Login audit log
As a Google administrator, use the Login audit log to track user sign-ins to your domain. All sign-ins from web browsers are logged, including successful, unsuccessful, and suspicious attempts. Suspicious login events are shown with a red warning icon. When users sign in from a mail client or non-browser application, only suspicious attempts are logged.
Step 1: Open your Login audit log
-
Sign in to your Google Admin console.
Sign in using your administrator account (does not end in @gmail.com).
-
From the Admin console Home page, go to Reports.
To see Reports, you might have to click More controls at the bottom.
- On the left, under Audit, click Login.
- Optionally, at the top right, click Select columns
. Select the columns you want to see or hide:
- IP Address—Internet Protocol (IP) address used by the user to sign in.
- Date—Date the sign-in occurred (displayed in your default time zone).
- Login Type (SSO only)—Displays the way the user signed in.

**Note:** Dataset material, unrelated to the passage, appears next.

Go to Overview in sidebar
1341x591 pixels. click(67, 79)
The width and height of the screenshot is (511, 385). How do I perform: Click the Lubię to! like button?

. Select the columns you want to see or hide:
Step 2: Understand Login audit log data
Data you can view| Data Type | Description |
|---|---|
| Event name | The action that was logged, such as a login challenge or a failed sign-in attempt. See Event name descriptions for details. |
| Event description | Details of the event described in the Event name field. |
| IP address | Internet Protocol (IP) address that the user used to sign in to the Admin console. This might reflect your physical location, but it can be something else like a proxy server or a Virtual Private Network (VPN) address. |
| Login Type |
Details of how the user signed in.
|
| Date and time range | Date and time the event occurred (displayed in your browser's default time zone). |
Here are types of events that are available under the Event name column (see above):
| Event name | Description |
|---|---|
| Failed Login |
Log entry for each time a user fails to log in. You can use the Reports API to view the cause of the failure. For example, the user entered an incorrect password, didn't have access to the service, or their account was suspended. |
| Government-backed attack | Log entry for each time government-backed attackers may have tried to compromise a user account or computer. Click here to learn more about government-backed attacks. |
| Login challenge |
Log entry for each time a user was asked an extra security question because we detected a suspicious sign-in attempt. For details, see Verify a user’s identity with extra security. |
| Login verification | Log entry for each time a user was asked an extra security question when we did not detect a suspicious sign-in attempt. |
| Logout | Log entry for each time a user logged out. |
| Successful login | Log entry for each time a user logged in. |
| Suspicious login | Log entry for each time a user logged in and the login had some unusual characteristics, for example the user logged in from an unfamiliar IP address. |
| Suspicious login blocked | Log entry for each time a login is blocked because Google detects a suspicious login. |
| Suspicious login from less secure app blocked |
Log entry for each time a login is blocked because Google detects a suspicious login from a less-secure app, which is an app that doesn’t meet Google’s security standards. |
| User suspended | Log entry for each time a user is suspended; for example, when Google detects suspicious activity that suggests an account has been compromised. |
| User suspended (spam) | Log entry for each time a user is suspended because Google detects an account compromise, such as evidence that the user is sending spam. |
| User suspended (spam through relay) | Log entry for each time a user is suspended because Google detects an account compromise, such as evidence that the user is sending spam through the SMTP relay service. |
| User suspended (suspicious activity) | Log entry when a user has been suspended due to suspicious activity |
| Leaked password | Log entry for each time a password reset is required because Google detects compromised credentials. |
Step 3: Customize and export your audit log data
Filter the audit log data by user or activity
You can narrow your audit log to show specific events or users. For example, find all log events for when a user was presented with a login challenge, or find all login activity for a particular user.
- Open your Login audit log as shown above.
- If you don't see the Filters section, click Filter
.
- Enter or select the criteria for your filter. You can filter on any combination of the data you can view in the log.
- Click Search.
.Export your audit log data
You can export your audit log data to Google Sheets or download it to a CSV file.
- Open your audit log as shown above.
- (Optional) To change the data to include in your export:
- On the toolbar, click Select columns
- Check the box next to the data you want to export and click Apply.
- On the toolbar, click Select columns
- On the toolbar, click Download
.
.You can export up to 210,000 cells. The maximum number of rows depends on the number of columns you select. Audit logs to Sheets are limited to 10,000 rows, while CSV exports can include up to 500,000 rows.
How old is the data I'm seeing?
For details on exactly when data becomes available and how long it's retained, see Data retention and lag times.
Step 4: Set up email alerts
You can receive email alerts for sign-in activity based on your filters.
- Open your Login audit log as shown above.
- If you don't see the Filters section, click Filter
.
- In the Filters section, select the criteria to filter. You can use any combination of filters, except IP Address and Date and time range.
- Click Set Alert.
- Enter an Alert name.
- Choose the recipients of the email alert:
- Check the box to deliver the email alert to super administrators.
- Enter the email addresses of any other email alert recipients.
- Click Save.
.To edit your custom alerts, refer to Administrator email alerts.